┌────────

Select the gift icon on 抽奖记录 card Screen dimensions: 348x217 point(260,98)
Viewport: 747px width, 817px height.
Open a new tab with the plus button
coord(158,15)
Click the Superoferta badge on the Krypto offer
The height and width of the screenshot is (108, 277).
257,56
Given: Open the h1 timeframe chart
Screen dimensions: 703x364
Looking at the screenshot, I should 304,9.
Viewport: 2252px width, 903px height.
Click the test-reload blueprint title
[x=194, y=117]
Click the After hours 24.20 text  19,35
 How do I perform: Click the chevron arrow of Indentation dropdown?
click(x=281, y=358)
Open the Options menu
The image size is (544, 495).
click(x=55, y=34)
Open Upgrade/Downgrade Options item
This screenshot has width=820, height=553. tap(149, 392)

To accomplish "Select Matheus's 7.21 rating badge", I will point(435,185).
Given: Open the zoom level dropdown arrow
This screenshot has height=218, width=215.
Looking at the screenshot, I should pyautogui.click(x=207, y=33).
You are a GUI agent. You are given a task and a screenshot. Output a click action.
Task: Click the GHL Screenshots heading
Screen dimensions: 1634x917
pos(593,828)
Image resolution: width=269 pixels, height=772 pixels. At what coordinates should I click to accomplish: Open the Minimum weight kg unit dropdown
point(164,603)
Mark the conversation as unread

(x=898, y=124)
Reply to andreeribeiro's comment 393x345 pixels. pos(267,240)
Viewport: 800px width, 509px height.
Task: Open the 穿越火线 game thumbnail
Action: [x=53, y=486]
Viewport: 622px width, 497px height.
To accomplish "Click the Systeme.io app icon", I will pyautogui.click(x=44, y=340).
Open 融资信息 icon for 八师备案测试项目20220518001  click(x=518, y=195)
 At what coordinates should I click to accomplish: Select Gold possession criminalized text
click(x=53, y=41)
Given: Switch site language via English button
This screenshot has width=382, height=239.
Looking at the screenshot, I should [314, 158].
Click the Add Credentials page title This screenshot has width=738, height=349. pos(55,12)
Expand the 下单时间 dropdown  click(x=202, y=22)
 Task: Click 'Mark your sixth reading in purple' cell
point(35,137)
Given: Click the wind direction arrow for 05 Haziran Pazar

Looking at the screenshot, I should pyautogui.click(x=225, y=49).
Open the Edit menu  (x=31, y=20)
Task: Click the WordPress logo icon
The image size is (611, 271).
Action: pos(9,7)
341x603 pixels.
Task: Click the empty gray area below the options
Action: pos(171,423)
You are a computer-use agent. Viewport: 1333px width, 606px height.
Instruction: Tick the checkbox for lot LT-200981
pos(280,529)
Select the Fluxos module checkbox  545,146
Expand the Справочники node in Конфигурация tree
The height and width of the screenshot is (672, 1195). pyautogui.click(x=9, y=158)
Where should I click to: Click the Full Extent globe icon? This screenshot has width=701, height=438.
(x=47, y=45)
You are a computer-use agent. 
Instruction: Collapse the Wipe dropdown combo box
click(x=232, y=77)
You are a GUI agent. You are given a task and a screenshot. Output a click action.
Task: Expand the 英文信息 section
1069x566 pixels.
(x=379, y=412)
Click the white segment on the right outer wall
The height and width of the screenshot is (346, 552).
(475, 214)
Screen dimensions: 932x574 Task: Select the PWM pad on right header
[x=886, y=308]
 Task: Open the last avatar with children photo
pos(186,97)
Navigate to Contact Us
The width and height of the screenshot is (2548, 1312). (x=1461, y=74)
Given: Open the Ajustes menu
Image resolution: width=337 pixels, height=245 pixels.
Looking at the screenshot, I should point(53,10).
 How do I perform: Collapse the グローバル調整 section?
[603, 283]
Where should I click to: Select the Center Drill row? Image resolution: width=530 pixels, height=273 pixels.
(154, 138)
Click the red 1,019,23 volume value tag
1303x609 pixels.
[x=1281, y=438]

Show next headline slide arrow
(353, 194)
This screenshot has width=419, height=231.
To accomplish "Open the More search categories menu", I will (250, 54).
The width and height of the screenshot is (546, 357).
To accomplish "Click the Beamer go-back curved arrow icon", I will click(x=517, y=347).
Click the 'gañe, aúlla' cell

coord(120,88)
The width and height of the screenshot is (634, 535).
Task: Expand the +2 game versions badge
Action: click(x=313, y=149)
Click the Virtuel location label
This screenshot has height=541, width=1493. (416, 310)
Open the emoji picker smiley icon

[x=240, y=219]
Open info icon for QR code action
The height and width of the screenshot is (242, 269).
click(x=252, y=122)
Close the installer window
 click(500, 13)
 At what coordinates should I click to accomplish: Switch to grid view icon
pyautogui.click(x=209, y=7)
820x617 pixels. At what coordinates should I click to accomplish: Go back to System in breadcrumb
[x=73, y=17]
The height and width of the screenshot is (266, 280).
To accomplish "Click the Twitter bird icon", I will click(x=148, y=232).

└────────

Task details: Reproduce each entry word for word.

Answer area:
Select the gift icon on 抽奖记录 card Screen dimensions: 348x217 point(260,98)
Viewport: 747px width, 817px height.
Open a new tab with the plus button
coord(158,15)
Click the Superoferta badge on the Krypto offer
The height and width of the screenshot is (108, 277).
257,56
Given: Open the h1 timeframe chart
Screen dimensions: 703x364
Looking at the screenshot, I should 304,9.
Viewport: 2252px width, 903px height.
Click the test-reload blueprint title
[x=194, y=117]
Click the After hours 24.20 text  19,35
 How do I perform: Click the chevron arrow of Indentation dropdown?
click(x=281, y=358)
Open the Options menu
The image size is (544, 495).
click(x=55, y=34)
Open Upgrade/Downgrade Options item
This screenshot has width=820, height=553. tap(149, 392)

To accomplish "Select Matheus's 7.21 rating badge", I will point(435,185).
Given: Open the zoom level dropdown arrow
This screenshot has height=218, width=215.
Looking at the screenshot, I should pyautogui.click(x=207, y=33).
You are a GUI agent. You are given a task and a screenshot. Output a click action.
Task: Click the GHL Screenshots heading
Screen dimensions: 1634x917
pos(593,828)
Image resolution: width=269 pixels, height=772 pixels. At what coordinates should I click to accomplish: Open the Minimum weight kg unit dropdown
point(164,603)
Mark the conversation as unread

(x=898, y=124)
Reply to andreeribeiro's comment 393x345 pixels. pos(267,240)
Viewport: 800px width, 509px height.
Task: Open the 穿越火线 game thumbnail
Action: [x=53, y=486]
Viewport: 622px width, 497px height.
To accomplish "Click the Systeme.io app icon", I will pyautogui.click(x=44, y=340).
Open 融资信息 icon for 八师备案测试项目20220518001  click(x=518, y=195)
 At what coordinates should I click to accomplish: Select Gold possession criminalized text
click(x=53, y=41)
Given: Switch site language via English button
This screenshot has width=382, height=239.
Looking at the screenshot, I should [314, 158].
Click the Add Credentials page title This screenshot has width=738, height=349. pos(55,12)
Expand the 下单时间 dropdown  click(x=202, y=22)
 Task: Click 'Mark your sixth reading in purple' cell
point(35,137)
Given: Click the wind direction arrow for 05 Haziran Pazar

Looking at the screenshot, I should pyautogui.click(x=225, y=49).
Open the Edit menu  (x=31, y=20)
Task: Click the WordPress logo icon
The image size is (611, 271).
Action: pos(9,7)
341x603 pixels.
Task: Click the empty gray area below the options
Action: pos(171,423)
You are a computer-use agent. Viewport: 1333px width, 606px height.
Instruction: Tick the checkbox for lot LT-200981
pos(280,529)
Select the Fluxos module checkbox  545,146
Expand the Справочники node in Конфигурация tree
The height and width of the screenshot is (672, 1195). pyautogui.click(x=9, y=158)
Where should I click to: Click the Full Extent globe icon? This screenshot has width=701, height=438.
(x=47, y=45)
You are a computer-use agent. 
Instruction: Collapse the Wipe dropdown combo box
click(x=232, y=77)
You are a GUI agent. You are given a task and a screenshot. Output a click action.
Task: Expand the 英文信息 section
1069x566 pixels.
(x=379, y=412)
Click the white segment on the right outer wall
The height and width of the screenshot is (346, 552).
(475, 214)
Screen dimensions: 932x574 Task: Select the PWM pad on right header
[x=886, y=308]
 Task: Open the last avatar with children photo
pos(186,97)
Navigate to Contact Us
The width and height of the screenshot is (2548, 1312). (x=1461, y=74)
Given: Open the Ajustes menu
Image resolution: width=337 pixels, height=245 pixels.
Looking at the screenshot, I should point(53,10).
 How do I perform: Collapse the グローバル調整 section?
[603, 283]
Where should I click to: Select the Center Drill row? Image resolution: width=530 pixels, height=273 pixels.
(154, 138)
Click the red 1,019,23 volume value tag
1303x609 pixels.
[x=1281, y=438]

Show next headline slide arrow
(353, 194)
This screenshot has width=419, height=231.
To accomplish "Open the More search categories menu", I will (250, 54).
The width and height of the screenshot is (546, 357).
To accomplish "Click the Beamer go-back curved arrow icon", I will click(x=517, y=347).
Click the 'gañe, aúlla' cell

coord(120,88)
The width and height of the screenshot is (634, 535).
Task: Expand the +2 game versions badge
Action: click(x=313, y=149)
Click the Virtuel location label
This screenshot has height=541, width=1493. (416, 310)
Open the emoji picker smiley icon

[x=240, y=219]
Open info icon for QR code action
The height and width of the screenshot is (242, 269).
click(x=252, y=122)
Close the installer window
 click(500, 13)
 At what coordinates should I click to accomplish: Switch to grid view icon
pyautogui.click(x=209, y=7)
820x617 pixels. At what coordinates should I click to accomplish: Go back to System in breadcrumb
[x=73, y=17]
The height and width of the screenshot is (266, 280).
To accomplish "Click the Twitter bird icon", I will click(x=148, y=232).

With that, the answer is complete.